Ketua Komisi Pengaduan dan Penegakkan Etika Pers Yadi Hendriana. (Foto MPI).

BADUNG, iNews.id - Dewan Pers menyidangkan empat aduan sengketa pers melibatkan empat media massa di Bali. Dari keempat pengaduan, teridentifikasi salah satunya bukan media. 

Ketua Komisi Pengaduan dan Penegakan Etika Pers pada Dewan Pers Yadi Hendriyana mengatakan, hal ini diketahui dari pemeriksaan pengadu dan teradu di Kabupaten Badung, Bali.

"Kasus yang menonjol dari pemeriksaan aduan hari ini ada satu yang kami identifikasi bukan media, sehingga tidak bisa dilindungi Undang Undang Pers," ujar Yadi Hendriyana, Kamis (30/5/2024).

Berdasarkan bukti yang dibawa pengadu, pihak teradu terindikasi melakukan pemerasan. Teradu membuat karya jurnalistik yang diketahui menyalahi Undang-Undang Pers.

"Teradu bekerja tidak dalam rangka proses jurnalistik, melainkan pidana," kata Yadi.

Meski tidak menyebut nama medianya, Yadi menjelaskan kasus ini muncul di Kabupaten Jembrana dan teradu memeras seorang pengusaha SPBU. 

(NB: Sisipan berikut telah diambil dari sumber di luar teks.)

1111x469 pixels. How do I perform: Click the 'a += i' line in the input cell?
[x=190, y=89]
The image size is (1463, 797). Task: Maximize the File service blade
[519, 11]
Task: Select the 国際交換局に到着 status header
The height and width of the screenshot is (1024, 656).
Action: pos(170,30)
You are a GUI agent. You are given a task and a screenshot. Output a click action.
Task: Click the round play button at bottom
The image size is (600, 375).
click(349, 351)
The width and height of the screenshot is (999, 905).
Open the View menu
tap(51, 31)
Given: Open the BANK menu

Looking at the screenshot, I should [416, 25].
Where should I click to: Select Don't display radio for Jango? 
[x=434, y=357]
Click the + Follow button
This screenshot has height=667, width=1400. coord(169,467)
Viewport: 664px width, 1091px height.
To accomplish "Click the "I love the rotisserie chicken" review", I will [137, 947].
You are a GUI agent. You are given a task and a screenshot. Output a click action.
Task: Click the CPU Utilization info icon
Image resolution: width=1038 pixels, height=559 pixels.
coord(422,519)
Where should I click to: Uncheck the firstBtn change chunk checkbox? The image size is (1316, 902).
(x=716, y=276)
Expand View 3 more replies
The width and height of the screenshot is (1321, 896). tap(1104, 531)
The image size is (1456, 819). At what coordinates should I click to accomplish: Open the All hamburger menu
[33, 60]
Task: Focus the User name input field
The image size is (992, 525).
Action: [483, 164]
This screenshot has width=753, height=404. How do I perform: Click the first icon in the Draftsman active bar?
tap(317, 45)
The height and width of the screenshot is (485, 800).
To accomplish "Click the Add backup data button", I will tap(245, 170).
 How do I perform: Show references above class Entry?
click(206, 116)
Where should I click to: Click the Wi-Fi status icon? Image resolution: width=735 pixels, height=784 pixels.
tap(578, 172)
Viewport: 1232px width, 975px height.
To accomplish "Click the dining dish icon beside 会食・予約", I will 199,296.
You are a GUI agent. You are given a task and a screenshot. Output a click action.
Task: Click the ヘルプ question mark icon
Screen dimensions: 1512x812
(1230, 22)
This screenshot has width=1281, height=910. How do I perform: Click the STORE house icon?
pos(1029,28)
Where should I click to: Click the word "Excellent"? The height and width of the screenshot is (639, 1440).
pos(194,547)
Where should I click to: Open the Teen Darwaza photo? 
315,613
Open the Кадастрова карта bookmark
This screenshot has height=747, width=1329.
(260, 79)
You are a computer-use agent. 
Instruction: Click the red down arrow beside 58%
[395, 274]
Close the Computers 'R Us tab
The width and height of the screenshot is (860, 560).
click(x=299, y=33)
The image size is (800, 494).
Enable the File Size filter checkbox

Yadi juga menyoroti terkait banyaknya media online bermunculan menggunakan nama menyerupai lambang negara. 

"Semua orang punya hak mendirikan perusahaan. termasuk perusahaan pers. Tetapi di Dewan Pers ada aturannya perusahaan media harus berbadan hukum. Yang kedua, terkait penamaan tidak boleh menyerupai lambang negara seperti TNI, Polri, ada juga KPK dan lain-lain. Itu tidak boleh karena sudah pasti niatnya nggak benar," ucapnya. 

Termasuk penamaan yang mirip media arus utama. Biasanya ada motif di balik hal tersebut. 

"Dewan Pers menerima pengaduan yang seperti itu jumlahnya ratusan. Kalau ada aduan kami tolak karena bukan media. Terbukti mereka tidak melakukan kerja jurnalistik tetapi pemerasan," ujar Yadi. 

Produk jurnalistik yang dihasilkan juga dinilai tidak layak. Biasanya mereka memuat berita tanpa konfirmasi, tidak bekerja jurnalistik secara baik, seperti mengolah, menyimpan, mencari, menyebarkan dan lain-lain. 

Karena dianggap bukan produk pers, Dewan Pers akan mengembalikan kasus yang diadukan kepada pengadu.

"Kami serahkan kepada pengadu, mau dilanjutkan ke ranah mana dan mau seperti apa ya terserah saja," katanya. 

Sementara secara nasional, laporan ke Dewan Pers selama tahun 2023 saja mencapai 831 aduan. Kemudian untuk Bali ada 10 aduan yang seluruhnya telah diselesaikan. 

Masalah yang diadukan sebagian besar terkait hal yang sangat mendasar, yakni pelanggaran kode etik. Jika ada narasumber yang merasa dirugikan dengan suatu berita, alangkah baiknya langsung mendatangi media terkait dan menggunakan hak jawab sebagai bentuk verifikasi. 

Selain tidak membebani Dewan Pers, penyelesaian kasus cepat dilakukan dan tidak berlarut-larut.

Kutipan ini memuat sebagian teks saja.